Dan Ohlmann, miniaturist and founder of the Miniature and Cinema Museum in Lyon, poses with the restored version of the Alien Queen prop from James Cameron's Aliens

Photo: Philippe Merle/AFP via Getty Images

Part of this quality is due to Cameron’s ability to push ideas forward in adventure sequels without robbing them of their effectiveness. (Who else could have made the transition from the murderous T-800 to… The Terminator to the reprogrammed cyborg do-gooder Terminator 2: Judgment Day?) But the Xenomorph form also deserves a lot of credit. Even when scaled up to borderline kaiju size and given a royal crest that literally defines its matriarchal role, its evil feels personal and unknowable.

The creature continues to reveal new forms through Alien 3, Alien resurrectionand in Alien vs. Predator Series. They are all similar applications – in 3Let’s see what happens when a xenomorph clings to a dog and mimics its shape. In resurrection, we see a human/xenomorph hybrid. In Alien vs. Predator: Requiem, we get the “Predalien,” the awkwardly named mix of Xenomorph and Predator. The creative results are mixed, but the template of the xenomorph, a monster beyond reason, remains strong. Ebert’s idea of ​​not knowing what to expect runs throughout the franchise. Its inherent mystery and foundation in troubling evolution keep it growing despite all the new twists in the story. The way it changes from film to film is part of a natural process – or at least as natural as Hollywood’s constant demand for sequels allows.

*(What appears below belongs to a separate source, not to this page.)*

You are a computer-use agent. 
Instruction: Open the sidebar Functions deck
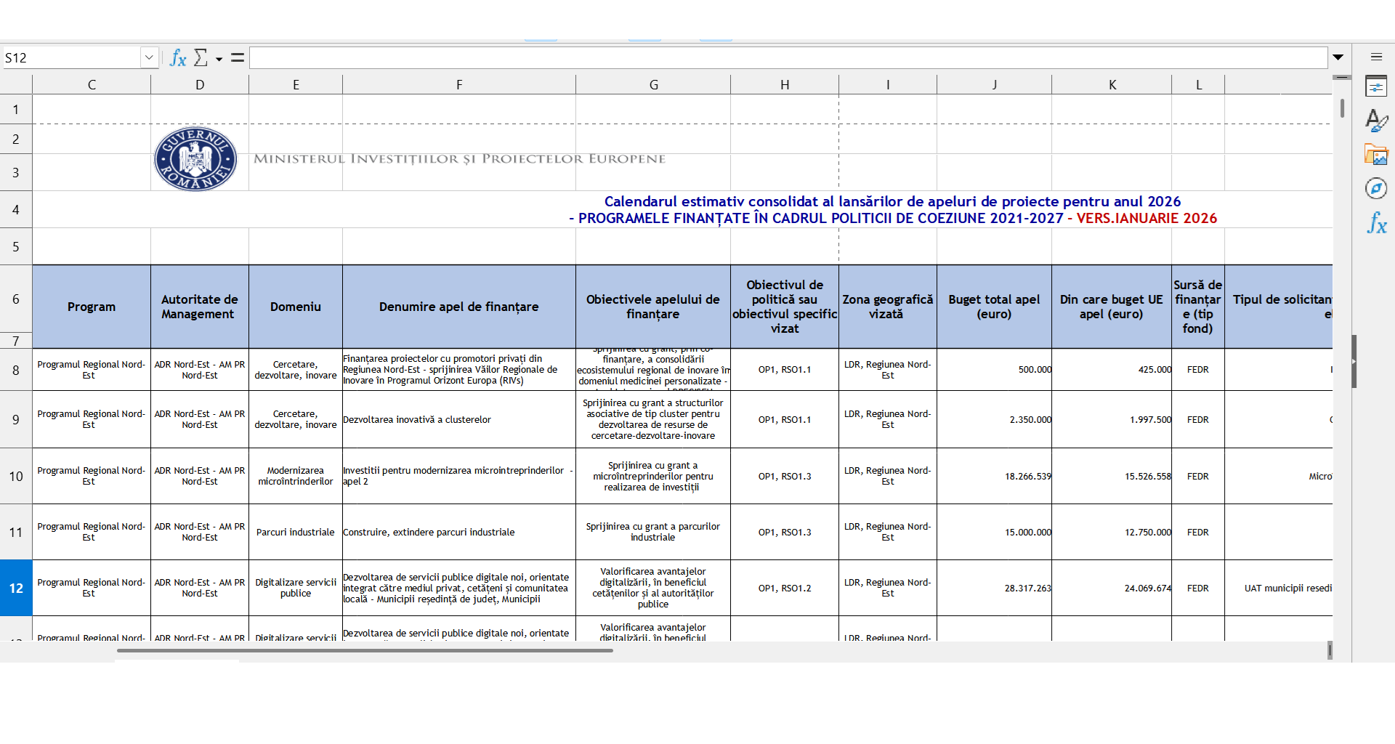click(x=1376, y=223)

Actor Harry Dean Stanton looks up in horror as the xenomorph's hand grabs his head on the set of 1979's Alien

Photo: Sunset Boulevard/Corbis via Getty Images

The animal beasts in Scott’s sequel, Alien: CovenantGet even closer to the look of the original creature. By this point, the series had effectively transformed the classic xenomorph into the romantic ideal of a sci-fi monstrosity. Almost 40 years after the original extraterrestrialBoth cinematic and in-universe advances led back to this groundbreaking Xenomorph. The special effects have changed significantly – the model work, the puppetry and the stuntman hidden behind the too long limbs VelociraptorThe Xenomorph’s articulation was replaced with CGI. The lore of alien mythology has also been enriched by numerous films, video games, comics and novels.

But the creature’s core appeal from the 1979s extraterrestrial Remains. It is a callous, ruthless predator, and all its knowledge is hidden behind a face that is completely alien to humanity. Over time, filmmakers have portrayed it in ways that fit humanity’s past, present, and future, adapting and conquering it across many time periods. It translates equally into action movie-style shoot ’em ups and explorations of birth and death. The first film calls him the “perfect organism,” and the franchise never really contradicts that claim. At this point, both Ridley Scott And Don’t breathe director Fede Alvarez are planning new entries in the series, but that’s no surprise. To quote Yaphet Kotto extraterrestrialwhen you have a sci-fi monster like that, “you don’t dare kill it.”